> GIVEN RECORDS
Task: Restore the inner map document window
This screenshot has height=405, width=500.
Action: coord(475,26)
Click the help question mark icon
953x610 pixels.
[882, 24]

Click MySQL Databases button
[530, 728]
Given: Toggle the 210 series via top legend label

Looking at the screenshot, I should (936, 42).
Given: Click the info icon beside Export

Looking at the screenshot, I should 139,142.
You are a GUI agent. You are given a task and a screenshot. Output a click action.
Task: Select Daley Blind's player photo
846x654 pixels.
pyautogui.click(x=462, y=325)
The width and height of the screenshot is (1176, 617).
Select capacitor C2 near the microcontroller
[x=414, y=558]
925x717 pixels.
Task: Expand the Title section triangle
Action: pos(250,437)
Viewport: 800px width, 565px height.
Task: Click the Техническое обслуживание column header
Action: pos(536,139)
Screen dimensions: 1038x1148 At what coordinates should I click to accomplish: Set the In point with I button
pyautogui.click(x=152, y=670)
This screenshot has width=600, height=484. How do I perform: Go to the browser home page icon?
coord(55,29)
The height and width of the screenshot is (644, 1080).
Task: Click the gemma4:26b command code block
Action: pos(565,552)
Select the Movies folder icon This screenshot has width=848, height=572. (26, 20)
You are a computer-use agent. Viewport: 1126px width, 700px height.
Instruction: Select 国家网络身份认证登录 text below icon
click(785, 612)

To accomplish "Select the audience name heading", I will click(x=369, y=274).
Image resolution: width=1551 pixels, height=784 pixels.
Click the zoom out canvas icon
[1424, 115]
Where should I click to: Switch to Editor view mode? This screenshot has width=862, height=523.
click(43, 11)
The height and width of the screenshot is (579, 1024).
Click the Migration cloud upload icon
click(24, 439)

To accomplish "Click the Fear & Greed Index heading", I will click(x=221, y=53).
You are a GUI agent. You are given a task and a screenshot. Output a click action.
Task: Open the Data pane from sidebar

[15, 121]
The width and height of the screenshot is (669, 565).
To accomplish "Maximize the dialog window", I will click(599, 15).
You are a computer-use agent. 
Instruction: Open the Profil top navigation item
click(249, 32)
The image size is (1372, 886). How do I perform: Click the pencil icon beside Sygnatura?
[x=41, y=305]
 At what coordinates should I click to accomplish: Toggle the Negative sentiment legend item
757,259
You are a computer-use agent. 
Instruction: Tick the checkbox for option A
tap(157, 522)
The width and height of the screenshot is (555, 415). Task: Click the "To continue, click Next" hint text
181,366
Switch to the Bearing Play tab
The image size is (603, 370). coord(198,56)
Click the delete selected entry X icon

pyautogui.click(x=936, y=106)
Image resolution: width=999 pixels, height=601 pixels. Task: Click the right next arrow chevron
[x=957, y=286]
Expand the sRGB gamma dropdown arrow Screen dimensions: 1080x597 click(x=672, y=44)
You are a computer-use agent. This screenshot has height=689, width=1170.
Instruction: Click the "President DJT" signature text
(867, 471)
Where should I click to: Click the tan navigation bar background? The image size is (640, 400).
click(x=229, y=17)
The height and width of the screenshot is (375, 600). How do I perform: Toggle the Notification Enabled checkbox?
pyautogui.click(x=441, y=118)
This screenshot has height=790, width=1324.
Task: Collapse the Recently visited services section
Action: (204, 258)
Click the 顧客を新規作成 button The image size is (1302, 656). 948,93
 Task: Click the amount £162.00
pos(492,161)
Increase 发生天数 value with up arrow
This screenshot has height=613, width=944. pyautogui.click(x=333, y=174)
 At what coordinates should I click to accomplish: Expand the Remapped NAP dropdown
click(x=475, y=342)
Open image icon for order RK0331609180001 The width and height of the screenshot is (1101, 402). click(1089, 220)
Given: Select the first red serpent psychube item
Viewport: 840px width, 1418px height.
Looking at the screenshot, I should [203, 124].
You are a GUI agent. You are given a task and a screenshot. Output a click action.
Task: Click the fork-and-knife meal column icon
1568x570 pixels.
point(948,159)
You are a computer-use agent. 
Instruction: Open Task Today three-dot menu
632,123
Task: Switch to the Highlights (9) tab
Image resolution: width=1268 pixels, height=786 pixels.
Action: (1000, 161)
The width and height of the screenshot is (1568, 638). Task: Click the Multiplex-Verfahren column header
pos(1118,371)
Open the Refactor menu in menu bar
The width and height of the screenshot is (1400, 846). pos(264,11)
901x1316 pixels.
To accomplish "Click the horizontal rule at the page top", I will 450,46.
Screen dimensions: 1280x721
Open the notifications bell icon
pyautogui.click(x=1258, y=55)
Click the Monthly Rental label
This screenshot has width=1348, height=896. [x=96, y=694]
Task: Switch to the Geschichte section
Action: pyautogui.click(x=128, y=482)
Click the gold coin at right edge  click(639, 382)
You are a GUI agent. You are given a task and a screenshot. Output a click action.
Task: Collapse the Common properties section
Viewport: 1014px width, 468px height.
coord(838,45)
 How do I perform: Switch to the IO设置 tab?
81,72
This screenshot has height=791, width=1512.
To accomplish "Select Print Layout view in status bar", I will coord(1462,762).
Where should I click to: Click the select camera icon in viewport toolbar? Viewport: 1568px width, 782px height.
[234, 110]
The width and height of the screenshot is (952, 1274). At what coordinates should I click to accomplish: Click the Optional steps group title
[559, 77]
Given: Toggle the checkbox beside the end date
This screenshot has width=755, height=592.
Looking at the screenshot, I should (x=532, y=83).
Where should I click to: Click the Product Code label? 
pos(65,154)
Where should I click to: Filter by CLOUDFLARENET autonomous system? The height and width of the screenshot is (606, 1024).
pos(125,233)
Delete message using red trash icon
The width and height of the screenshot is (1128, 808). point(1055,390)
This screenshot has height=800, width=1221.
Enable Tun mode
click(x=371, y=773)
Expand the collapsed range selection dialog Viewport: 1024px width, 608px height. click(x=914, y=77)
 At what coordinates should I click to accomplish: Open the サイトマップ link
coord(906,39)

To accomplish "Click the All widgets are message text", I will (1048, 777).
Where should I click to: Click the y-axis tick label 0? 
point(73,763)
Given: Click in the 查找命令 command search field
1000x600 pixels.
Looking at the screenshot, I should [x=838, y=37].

> PROBLEM DESCRIPTION
In the entries above, restate word for word the lines between the one holding "Given: Select the" and the one holding "Task: Collapse the Common properties section", inclusive, and nothing besides.

> OUTPUT BELOW
Given: Select the first red serpent psychube item
Viewport: 840px width, 1418px height.
Looking at the screenshot, I should [203, 124].
You are a GUI agent. You are given a task and a screenshot. Output a click action.
Task: Click the fork-and-knife meal column icon
1568x570 pixels.
point(948,159)
You are a computer-use agent. 
Instruction: Open Task Today three-dot menu
632,123
Task: Switch to the Highlights (9) tab
Image resolution: width=1268 pixels, height=786 pixels.
Action: (1000, 161)
The width and height of the screenshot is (1568, 638). Task: Click the Multiplex-Verfahren column header
pos(1118,371)
Open the Refactor menu in menu bar
The width and height of the screenshot is (1400, 846). pos(264,11)
901x1316 pixels.
To accomplish "Click the horizontal rule at the page top", I will 450,46.
Screen dimensions: 1280x721
Open the notifications bell icon
pyautogui.click(x=1258, y=55)
Click the Monthly Rental label
This screenshot has width=1348, height=896. [x=96, y=694]
Task: Switch to the Geschichte section
Action: pyautogui.click(x=128, y=482)
Click the gold coin at right edge  click(639, 382)
You are a GUI agent. You are given a task and a screenshot. Output a click action.
Task: Collapse the Common properties section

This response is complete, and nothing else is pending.